物語の最初の方は父親と子供達が森の中で狩をしたり、自給自足をしたり戦闘の訓練をしたりする生活のシーンがある。この辺りは、なんだヒッピー的なライフスタイル賞賛映画なのかと思い気だるい感じだった。しかし、その後ヒッピー親父のベンは自身の価値観が甘いものだったと痛感させられる。この作品はヒッピー礼賛ではなかった。そう思っていた世代の人間が歳をとり、親となり子供達の将来を考えた時、社会との折り合いをどうつけるかを突きつけられる話だった。

 

本作の中で好きなシーンは、妻の葬儀中に教会乗り込む場面だ。ビルは赤いケバケバしいスーツを着込み、子供達もカラフルな服で参列する。周りは皆喪服だ。どの宗教でも人が亡くなった時は黒く落ち着いた服を着て死者を偲ぶ。

確かに、どうして死んだらみんな一様に黒い服を着て落ち着くのだろうか。もちろんそれは死者に対する礼儀を表すためだろう。
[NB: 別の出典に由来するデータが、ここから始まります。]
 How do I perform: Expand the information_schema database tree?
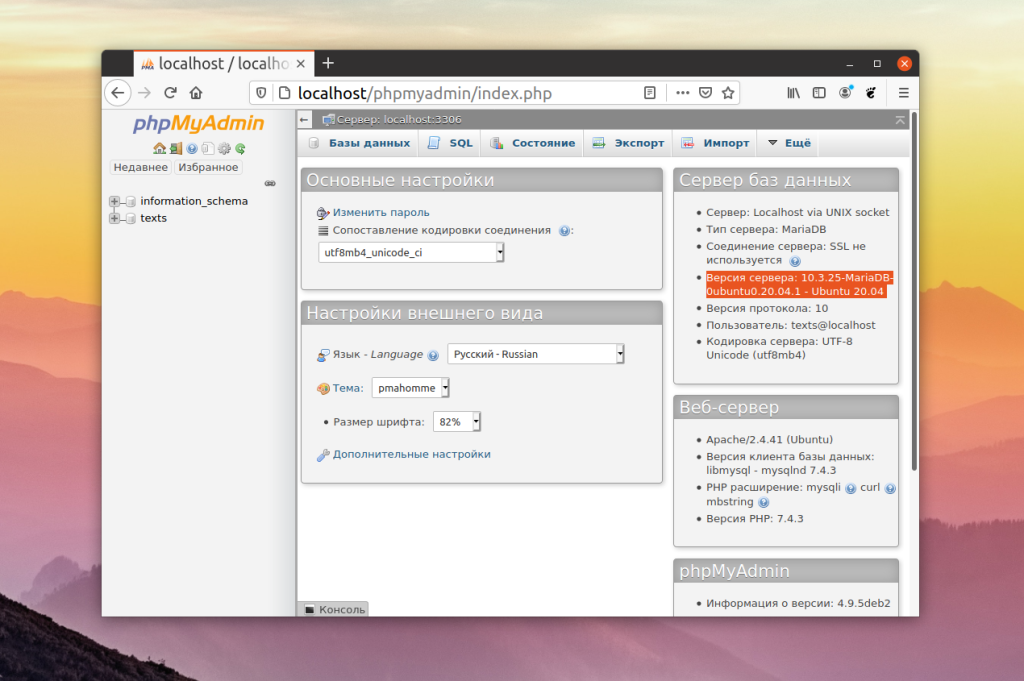[114, 201]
確かにそれは正しいが、それ以外の選択肢もあってもいいのだ。ビルの妻は仏教に傾倒しており、おそらく無常という概念が好きだったのだろう。死んだら火葬して位牌はトイレに流してと遺言にしている。なんともカラッとした死生観だ。そんな彼女の死は陰鬱なムードで弔うより、あの世への旅立ちとして賑やかに送り出すほうが合っている。このキリスト教に法って土葬するというのは残された両親の、つまり社会の意向なのだ。そうすべきだという慣習の結果であり、それこそビルが忌避するものなのだろう。

ここで私は自分が死んだ時のことを想像したが、やっぱり悲しまないでどんちゃん騒ぎで笑いながら送り出してほしいなと思うのだ。